Se miran entre ellos. Salvo
que les encanta la fortaleza no han encontrado ningún sitio que pueda servir de
escondite al gato. Ni siquiera los torreones, pues son pequeños.
—¿Habrá algún lugar oculto?
¿Un pasadizo secreto, como en esos castillos de las películas? —pregunta
Peruso.
—No que yo sepa, hijo. Hasta
ahora, todo lo que existe aquí está a la vista.
—¿Y ese sótano que está al
lado del patio? —pregunta Dianamari.
—¿El aljibe? —pregunta el pintor,
y no espera la respuesta para explicar—: esa era la manera de guardar agua en
las fortalezas y los castillos. Había un sistema de canales que llevaban el
agua hasta un depósito. En las casas de ese tiempo también recogían el agua
así. Por eso hay ese pozo en el centro del patio de abajo.
—Pues no veo ningún lugar,
Donjuán, donde el gato pueda esconderse. A lo mejor antes sí, cuando la
fortaleza estaba abandonada, pero ya no.
Ahora pasan por al lado de un
torreón y descubren una escalera de piedra.
—¿Y esta escalera? —pregunta
Peruso y los otros vienen a mirarla.
Está limitado el paso por un
aviso:
PELIGRO
NO PASAR
—¡Apártense, muchachos! Ha
habido muchas caídas en esa escalera y no lleva a ningún sitio —les dice el
pintor.
Ponen cara de extrañeza todos y
Ana Carla se atreve a preguntar:
—¿Seguro que no llega a
ninguna parte?
—Se los aseguro. Vámonos ya,
que Nena va a preocuparse.
Atraviesan la plaza de los
cañones para irse y Peruso le habla a Dianamari al oído.
—Donjuán —lo llama la
muchachita—, usted no vino con nosotros al muro. ¿Qué son esas torres que echan
humo por allá? —le pregunta, señalando con el dedo unas columnas que sobresalen
en medio del paisaje.
—Vamos hasta allí, muchachos,
para decirles.
Peruso aprovecha que van para
el muro y rapidísimo llega a la escalera, brinca el cordel y empieza a bajar.

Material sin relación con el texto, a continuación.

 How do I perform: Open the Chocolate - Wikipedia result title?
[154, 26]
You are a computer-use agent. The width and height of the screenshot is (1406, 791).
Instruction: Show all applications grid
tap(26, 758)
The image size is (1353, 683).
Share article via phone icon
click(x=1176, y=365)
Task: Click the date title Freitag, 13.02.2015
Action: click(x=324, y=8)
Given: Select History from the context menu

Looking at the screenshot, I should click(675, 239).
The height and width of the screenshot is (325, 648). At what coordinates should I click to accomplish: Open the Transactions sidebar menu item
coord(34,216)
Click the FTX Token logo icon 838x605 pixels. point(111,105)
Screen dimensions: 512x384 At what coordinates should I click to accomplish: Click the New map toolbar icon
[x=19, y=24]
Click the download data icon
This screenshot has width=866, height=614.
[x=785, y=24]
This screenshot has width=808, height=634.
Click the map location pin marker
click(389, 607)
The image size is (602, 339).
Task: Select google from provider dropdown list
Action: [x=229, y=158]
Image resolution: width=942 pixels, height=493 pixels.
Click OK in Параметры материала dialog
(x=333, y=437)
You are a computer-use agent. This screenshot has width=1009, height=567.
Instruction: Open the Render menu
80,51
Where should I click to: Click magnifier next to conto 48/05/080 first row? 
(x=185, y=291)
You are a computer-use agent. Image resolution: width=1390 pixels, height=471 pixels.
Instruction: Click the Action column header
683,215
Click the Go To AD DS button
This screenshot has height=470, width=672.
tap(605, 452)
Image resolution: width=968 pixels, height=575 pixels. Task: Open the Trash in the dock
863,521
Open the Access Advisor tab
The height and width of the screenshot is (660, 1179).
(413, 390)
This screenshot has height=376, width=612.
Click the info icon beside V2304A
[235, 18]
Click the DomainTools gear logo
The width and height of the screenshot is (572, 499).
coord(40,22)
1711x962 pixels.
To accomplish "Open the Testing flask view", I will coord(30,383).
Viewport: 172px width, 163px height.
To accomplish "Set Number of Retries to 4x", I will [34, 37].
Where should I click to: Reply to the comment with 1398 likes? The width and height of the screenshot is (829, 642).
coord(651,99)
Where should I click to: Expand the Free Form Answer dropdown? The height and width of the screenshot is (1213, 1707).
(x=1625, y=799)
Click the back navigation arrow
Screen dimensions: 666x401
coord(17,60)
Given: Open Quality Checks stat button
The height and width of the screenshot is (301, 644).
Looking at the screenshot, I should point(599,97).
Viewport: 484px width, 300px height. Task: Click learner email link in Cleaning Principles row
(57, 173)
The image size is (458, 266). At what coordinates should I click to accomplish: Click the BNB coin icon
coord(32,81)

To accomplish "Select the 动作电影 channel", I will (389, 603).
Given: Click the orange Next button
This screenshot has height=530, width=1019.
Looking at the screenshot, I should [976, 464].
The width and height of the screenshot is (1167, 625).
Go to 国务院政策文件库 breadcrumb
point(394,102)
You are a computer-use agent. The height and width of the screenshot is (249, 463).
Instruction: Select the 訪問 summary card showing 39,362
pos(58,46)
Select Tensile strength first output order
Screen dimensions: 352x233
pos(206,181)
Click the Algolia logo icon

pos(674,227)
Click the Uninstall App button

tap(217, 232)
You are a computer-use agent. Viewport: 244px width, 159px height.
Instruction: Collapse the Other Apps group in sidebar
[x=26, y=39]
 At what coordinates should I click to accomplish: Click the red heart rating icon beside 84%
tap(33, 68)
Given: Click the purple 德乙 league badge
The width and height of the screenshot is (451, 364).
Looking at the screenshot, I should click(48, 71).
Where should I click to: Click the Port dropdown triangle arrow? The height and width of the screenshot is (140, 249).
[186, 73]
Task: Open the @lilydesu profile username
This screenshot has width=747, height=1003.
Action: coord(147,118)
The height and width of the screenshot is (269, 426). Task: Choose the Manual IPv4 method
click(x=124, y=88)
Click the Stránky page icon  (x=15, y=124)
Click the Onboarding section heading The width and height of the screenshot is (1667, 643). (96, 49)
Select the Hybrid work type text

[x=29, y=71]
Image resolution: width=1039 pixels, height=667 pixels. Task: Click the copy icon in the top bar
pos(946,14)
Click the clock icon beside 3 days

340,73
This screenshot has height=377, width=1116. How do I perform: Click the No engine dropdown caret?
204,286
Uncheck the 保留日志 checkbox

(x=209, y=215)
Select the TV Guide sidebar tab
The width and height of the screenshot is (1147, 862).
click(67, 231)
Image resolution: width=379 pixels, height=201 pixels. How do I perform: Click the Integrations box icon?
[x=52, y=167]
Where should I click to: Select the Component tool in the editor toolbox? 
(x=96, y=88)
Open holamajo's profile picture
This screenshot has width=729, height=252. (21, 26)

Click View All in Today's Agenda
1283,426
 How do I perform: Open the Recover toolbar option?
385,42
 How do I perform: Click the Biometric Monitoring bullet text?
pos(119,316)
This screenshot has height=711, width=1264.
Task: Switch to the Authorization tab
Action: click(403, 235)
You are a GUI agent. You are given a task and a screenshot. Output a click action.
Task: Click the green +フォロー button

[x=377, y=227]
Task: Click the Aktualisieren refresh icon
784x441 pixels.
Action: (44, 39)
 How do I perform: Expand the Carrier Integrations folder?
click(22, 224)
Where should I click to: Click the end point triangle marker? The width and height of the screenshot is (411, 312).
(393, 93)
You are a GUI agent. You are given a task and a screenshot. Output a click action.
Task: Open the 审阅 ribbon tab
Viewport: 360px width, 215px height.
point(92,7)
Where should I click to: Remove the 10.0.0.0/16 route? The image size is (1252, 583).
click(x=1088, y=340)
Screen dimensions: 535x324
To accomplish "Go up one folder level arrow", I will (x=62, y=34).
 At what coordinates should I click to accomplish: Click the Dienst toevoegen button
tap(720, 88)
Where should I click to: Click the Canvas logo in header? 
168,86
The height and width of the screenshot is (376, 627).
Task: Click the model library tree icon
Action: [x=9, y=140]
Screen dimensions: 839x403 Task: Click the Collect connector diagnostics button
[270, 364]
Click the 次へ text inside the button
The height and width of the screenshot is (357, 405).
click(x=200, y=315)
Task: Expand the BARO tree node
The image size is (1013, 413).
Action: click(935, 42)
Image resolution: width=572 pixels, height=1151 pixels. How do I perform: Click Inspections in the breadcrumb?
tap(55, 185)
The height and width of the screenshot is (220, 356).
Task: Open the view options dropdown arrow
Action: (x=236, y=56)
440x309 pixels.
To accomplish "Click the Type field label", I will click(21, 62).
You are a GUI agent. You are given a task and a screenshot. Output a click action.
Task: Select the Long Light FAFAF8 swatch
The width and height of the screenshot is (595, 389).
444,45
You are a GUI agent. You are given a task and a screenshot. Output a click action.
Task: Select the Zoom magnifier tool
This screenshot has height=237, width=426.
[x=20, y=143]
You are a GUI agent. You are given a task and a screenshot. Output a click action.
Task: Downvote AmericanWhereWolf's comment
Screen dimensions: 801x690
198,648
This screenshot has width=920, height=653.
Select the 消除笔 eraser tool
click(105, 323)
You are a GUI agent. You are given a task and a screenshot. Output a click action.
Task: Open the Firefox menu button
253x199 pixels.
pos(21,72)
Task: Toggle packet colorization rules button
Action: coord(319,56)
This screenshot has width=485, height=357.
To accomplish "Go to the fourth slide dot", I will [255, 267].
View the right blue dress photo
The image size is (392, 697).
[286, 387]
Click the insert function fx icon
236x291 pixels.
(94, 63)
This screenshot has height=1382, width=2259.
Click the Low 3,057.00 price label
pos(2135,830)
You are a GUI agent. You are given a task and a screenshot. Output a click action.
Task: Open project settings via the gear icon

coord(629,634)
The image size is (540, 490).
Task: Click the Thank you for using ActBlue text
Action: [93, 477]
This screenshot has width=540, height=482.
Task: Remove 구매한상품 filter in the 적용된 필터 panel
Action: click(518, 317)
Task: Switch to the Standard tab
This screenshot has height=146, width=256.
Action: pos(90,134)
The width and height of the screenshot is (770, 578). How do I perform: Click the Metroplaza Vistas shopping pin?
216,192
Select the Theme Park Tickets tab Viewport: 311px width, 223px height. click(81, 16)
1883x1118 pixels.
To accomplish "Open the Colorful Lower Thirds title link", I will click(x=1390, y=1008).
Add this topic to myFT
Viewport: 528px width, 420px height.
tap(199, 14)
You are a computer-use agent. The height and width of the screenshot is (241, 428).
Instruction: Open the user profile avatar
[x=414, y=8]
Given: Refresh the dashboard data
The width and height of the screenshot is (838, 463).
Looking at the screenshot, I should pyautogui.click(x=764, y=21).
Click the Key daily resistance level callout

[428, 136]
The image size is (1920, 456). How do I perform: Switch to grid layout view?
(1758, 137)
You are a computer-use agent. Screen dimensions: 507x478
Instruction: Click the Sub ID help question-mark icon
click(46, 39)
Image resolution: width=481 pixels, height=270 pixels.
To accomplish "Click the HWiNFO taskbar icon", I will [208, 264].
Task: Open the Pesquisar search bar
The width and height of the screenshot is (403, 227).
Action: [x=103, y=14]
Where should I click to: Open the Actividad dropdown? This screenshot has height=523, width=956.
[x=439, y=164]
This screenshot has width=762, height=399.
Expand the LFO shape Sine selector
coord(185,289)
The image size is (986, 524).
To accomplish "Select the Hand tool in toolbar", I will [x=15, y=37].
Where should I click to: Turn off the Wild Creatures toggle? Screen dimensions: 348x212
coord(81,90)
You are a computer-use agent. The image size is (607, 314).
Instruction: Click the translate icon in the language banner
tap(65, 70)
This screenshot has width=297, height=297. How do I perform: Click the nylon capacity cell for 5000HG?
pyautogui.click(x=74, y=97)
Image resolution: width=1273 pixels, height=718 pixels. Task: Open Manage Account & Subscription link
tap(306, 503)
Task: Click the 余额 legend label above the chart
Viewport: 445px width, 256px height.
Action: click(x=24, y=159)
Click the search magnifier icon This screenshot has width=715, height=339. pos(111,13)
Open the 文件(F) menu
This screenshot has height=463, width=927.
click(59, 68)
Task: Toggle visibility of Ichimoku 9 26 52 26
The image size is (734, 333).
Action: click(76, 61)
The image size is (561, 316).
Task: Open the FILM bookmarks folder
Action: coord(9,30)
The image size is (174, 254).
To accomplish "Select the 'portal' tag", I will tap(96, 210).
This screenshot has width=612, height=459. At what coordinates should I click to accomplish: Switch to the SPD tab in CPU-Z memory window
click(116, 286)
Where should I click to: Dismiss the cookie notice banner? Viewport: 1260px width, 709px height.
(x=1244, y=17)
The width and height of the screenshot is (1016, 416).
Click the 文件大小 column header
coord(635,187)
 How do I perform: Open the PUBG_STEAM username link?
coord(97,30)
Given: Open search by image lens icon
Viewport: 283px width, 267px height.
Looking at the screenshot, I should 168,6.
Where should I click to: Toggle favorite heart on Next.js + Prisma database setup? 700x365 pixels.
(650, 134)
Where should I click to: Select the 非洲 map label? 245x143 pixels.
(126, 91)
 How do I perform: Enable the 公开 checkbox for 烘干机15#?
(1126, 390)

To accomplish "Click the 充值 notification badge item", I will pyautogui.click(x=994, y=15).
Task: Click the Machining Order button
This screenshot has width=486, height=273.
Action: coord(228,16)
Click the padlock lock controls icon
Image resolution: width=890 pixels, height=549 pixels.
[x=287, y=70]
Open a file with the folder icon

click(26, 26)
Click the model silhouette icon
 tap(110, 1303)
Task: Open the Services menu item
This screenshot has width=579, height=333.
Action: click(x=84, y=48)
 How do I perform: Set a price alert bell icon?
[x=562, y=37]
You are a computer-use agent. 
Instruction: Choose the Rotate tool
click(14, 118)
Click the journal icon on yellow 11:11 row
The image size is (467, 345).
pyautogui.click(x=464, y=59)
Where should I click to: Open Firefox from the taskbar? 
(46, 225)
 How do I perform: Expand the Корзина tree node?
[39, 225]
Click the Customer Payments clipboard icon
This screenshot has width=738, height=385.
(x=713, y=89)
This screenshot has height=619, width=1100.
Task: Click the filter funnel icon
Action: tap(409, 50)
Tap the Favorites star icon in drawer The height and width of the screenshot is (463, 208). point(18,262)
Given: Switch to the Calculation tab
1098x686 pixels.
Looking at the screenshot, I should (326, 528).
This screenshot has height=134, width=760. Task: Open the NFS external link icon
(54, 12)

El pintor termina de señalar
los lugares y salen. No ha notado la ausencia de Peruso pero ya en la entrada
va a preguntarle algo y no lo ve.
—¿Dónde está Peruso? —les
pregunta.
En la pandilla son buenos
actores y nadie les gana en hacerse los desentendidos. Hay frentes que se
arrugan, miradas alrededor, pero Dianamari le contesta tranquila:
—Ya debe estar esperándonos
afuera. Seguro estaba cansado de no descubrir pistas.
Donjuán piensa que sí y salen,
después de despedirse de la guía. Cuando ven que Peruso no está afuera, Donjuán
se alarma.
—¿Dónde se habrá metido este
muchacho? —se pregunta en alta voz.
El Guille le toca el brazo.
—¡Ay, Donjuán! Todavía no lo
conoce. Ese debe estar llegando a su casa. No tiene paciencia para esperar.
Sí, sí, confirman los otros y
convencen al abuelo de Marilope quien está callada, porque ella sí vio cómo
Peruso se escurría por la escalera, pero no quiere delatarlo.
Ya casi llegan a la casa
cuando Peruso sale por un callejón a su encuentro.
—¡Muchacho! Me has dado
tremendo susto —le dice Donjuán.
—Perdone, es que salí antes y
no pensé que había caminado tan rápido.
Si no llega a ser por lo que
ven entrando al callejón, quizás Donjuán se fijaría en la cara sudada y roja de
Peruso, en la rodillera del pantalón rota y hasta manchada de un poquito de
sangre que lo desmienten. Pero ahora no es lo más importante, porque encima de
un latón de basura que hay en el callejón está el gato ¡con su tabaco en la
boca!
Los mira; luego salta y se
escurre como una sombra.
—¡Caray, vaya con el dichoso
gato! —exclama Donjuán.
Todos tienen frases de
admiración o asombro, pero se callan cuando oyen preguntar a Marilope:
—Abuelo, ¿los gatos se ríen?
Porque creo que ese gato se está riendo de nosotros.